Many people were confused when Jack Dorsey, Twitter’s creator, sold his first tweet for $2.9 million as a non-fungible token (NFT). Despite this, NFTs have continued to rise in popularity, drawing interest from various sectors, including banks. CBInsights reports that by the end of the third quarter of 2021, NFT businesses had raised over $1 billion.
It’s normal to be confused about what an NFT is. According to Forrester’s findings, over 28% of individuals in the United States who have heard of NFTs do not know what they are. Tokenized in digital form and recorded on a distributed ledger, an NFT is a novel form of a digital certificate. Digital currencies like Bitcoin are only possible because of blockchain technology. An NFT can be a digital representation of something else, such as a work of art, photograph, piece of music, game, collectible, or a new work of art that has never existed in any other medium. However, unlike bitcoin, each NFT is a standalone token that cannot be traded for another of its kind.
Since NFTs are gaining so much traction, there has been a corresponding uptick in the discussion of blockchain technology. After all, it’s thanks to technology that we can rethink the distribution, sale, and sharing of digital products and materials. Fundamentally, it alters the concept of digital property ownership. From the world of sports and entertainment to those fashion and economics, the impact is widespread. The NBA, for example, has successfully released NBA Top Shot, a collection of NFT blockchain collectibles. As of last year, Adidas NFT sales were over $22 million.
A new asset class?
NFTs and the underlying blockchain technology can radically alter the financial services provided by banks and other financial institutions. Bank of America speculates that NFTs might give rise to a new type of digital asset. NFTs and blockchain technology have the potential to be more valuable than Bitcoin’s current market valuation of $900 billion. However, the advantages of blockchain need to be thoroughly investigated before their potential influence on the financial industry can be properly accepted.

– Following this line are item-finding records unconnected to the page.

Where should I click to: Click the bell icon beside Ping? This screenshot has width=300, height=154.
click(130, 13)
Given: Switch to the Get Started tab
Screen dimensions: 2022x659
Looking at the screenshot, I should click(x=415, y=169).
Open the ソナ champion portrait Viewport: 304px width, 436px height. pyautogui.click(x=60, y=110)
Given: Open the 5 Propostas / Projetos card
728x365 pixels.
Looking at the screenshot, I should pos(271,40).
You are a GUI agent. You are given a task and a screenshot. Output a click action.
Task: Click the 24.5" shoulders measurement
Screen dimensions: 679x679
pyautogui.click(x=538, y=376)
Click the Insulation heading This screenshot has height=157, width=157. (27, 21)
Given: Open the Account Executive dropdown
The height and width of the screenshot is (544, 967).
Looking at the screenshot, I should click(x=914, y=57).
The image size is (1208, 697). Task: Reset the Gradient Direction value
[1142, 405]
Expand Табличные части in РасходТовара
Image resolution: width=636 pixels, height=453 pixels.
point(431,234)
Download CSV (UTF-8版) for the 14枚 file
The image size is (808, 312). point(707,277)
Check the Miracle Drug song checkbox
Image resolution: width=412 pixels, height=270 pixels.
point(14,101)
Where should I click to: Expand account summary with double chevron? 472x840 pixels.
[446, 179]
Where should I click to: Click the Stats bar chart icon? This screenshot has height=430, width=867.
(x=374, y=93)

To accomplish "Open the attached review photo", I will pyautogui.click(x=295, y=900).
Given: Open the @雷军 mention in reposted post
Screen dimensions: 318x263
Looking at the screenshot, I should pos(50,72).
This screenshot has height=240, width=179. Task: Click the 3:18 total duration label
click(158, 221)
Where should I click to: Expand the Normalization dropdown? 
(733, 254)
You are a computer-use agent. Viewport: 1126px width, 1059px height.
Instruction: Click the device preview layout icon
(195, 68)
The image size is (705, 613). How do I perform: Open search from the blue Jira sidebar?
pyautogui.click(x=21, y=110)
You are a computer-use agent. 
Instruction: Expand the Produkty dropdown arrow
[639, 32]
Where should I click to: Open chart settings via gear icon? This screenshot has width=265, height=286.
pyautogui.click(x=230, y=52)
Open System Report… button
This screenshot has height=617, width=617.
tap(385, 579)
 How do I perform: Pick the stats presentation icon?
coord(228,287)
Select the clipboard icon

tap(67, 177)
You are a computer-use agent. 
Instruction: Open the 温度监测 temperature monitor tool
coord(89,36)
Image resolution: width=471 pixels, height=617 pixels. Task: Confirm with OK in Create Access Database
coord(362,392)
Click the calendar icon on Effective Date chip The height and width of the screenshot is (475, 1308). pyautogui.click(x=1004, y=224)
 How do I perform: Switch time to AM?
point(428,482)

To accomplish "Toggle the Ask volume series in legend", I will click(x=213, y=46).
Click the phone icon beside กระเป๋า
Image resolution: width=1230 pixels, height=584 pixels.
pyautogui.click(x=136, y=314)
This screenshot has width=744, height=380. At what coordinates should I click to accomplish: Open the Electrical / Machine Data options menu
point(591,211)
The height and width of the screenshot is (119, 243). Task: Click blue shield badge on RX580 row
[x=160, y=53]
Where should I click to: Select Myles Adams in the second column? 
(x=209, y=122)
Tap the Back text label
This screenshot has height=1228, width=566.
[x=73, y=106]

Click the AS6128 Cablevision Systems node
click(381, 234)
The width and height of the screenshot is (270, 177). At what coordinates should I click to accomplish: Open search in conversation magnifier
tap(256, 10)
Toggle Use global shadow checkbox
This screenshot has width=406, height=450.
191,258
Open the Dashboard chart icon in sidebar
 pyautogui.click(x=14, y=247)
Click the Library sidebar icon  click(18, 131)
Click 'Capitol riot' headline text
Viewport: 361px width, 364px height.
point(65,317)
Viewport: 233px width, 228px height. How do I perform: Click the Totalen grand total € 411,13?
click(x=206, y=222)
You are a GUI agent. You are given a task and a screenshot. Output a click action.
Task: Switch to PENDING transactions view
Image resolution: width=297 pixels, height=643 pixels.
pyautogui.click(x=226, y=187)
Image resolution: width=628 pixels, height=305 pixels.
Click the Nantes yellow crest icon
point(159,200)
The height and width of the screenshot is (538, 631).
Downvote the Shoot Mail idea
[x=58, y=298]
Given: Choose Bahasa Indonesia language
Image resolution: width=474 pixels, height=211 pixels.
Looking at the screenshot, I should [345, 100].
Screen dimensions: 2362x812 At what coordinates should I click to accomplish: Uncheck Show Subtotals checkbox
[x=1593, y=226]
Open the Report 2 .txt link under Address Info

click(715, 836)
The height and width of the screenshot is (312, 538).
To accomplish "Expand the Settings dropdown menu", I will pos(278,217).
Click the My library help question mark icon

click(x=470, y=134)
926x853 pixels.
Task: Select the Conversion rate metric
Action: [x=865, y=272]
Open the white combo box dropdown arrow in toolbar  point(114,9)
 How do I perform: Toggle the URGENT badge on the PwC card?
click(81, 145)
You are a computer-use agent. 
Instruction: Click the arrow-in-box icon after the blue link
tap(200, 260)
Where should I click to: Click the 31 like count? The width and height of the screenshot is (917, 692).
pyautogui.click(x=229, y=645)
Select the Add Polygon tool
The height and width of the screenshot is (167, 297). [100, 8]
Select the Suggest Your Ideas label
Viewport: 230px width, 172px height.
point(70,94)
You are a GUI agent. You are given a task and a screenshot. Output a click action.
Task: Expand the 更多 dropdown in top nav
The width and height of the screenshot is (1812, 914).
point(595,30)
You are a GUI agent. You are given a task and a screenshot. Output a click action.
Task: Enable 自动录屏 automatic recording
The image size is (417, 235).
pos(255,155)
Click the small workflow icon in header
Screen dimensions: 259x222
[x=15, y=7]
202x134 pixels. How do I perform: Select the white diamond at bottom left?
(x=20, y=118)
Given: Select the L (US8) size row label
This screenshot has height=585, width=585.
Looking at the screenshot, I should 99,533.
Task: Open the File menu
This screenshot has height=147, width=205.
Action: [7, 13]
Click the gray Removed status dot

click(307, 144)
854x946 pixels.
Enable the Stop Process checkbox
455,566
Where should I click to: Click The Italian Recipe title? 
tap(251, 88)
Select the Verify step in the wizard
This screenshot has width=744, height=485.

In the metaverse and beyond, NFTs keep financial data safe and secure.
Blockchain’s greatest strength is that on-chain data encoded into an NFT cannot be tampered with, counterfeited, or accessed by anybody who does not have the corresponding cryptographic keys. Even if a hacker stole an NFT, its path could still be traced and verified, making it extremely secure.
This presents a golden opportunity for banks and other organizations responsible for protecting private information. Even though there are several safeguards in place to prevent it, document fraud is nevertheless a significant problem in highly regulated industries like trade finance. However, NFTs can provide a link to the location of this information that is kept off-chain. By doing so, a permanent record of where priceless possessions are kept is made.
Similarly, NFTs share this quality with the metaverse. If the metaverse’s promise is ever going to be realized, then NFTs will have to play a larger role in that. Blockchain technology can provide a more solid groundwork for interactions with customers as financial institutions begin to spend more in the metaverse. Distributed ledgers will be useful in preserving the integrity of all data.
NFTs hold the key to facilitating development in Defi and related fintech.
Financial institutions have much to gain from using blockchain technology beyond increased safety. There will be less hassle in purchasing because of more automation, and you’ll be able to tailor your banking services to your specific needs. The widespread use of NFTs will make the transition to decentralized finance (Defi) simpler and clearer for all stakeholders.
NFTs and Defi, when used together, will lead to new developments in the financial sector. NFT-related funds, such as NFTX, are appearing in the wake of the rising value of NFTs, just like blockchain-related funds did.
NFTs may become more collateralized in the future.
The usage of NFTs as security for loans has begun. In order to interact with NFT owners interested in borrowing money by collateralizing their NFTs. Since digital assets are not often collateralized for loans, lenders may demand significantly higher interest rates, and borrowers can access funds without selling their digital assets.
Opportunities for digital collateralization abound in the future, especially when the third generation of the internet, Web3, is built on blockchain technology. Almost everything that occurs today, including financial transactions, has a digital counterpart. Therefore anything that can be represented digitally may be used as a form of conceptual collateral.
Bitcoin and Ethereum have both had significant price drops recently, indicating that the cryptocurrency markets have recently been quite volatile. Volume has been growing while NFT prices have been falling, suggesting that investors and collectors are snapping these tokens at a discount.
There may be no way to see into the future, but it’s easy to see how NFTs, and the blockchain, will play a significant role in shaping the financial sector. As more banks and other financial institutions begin to employ NFTs as investment vehicles, those with a well-defined NFT strategy will be in the best position to profit.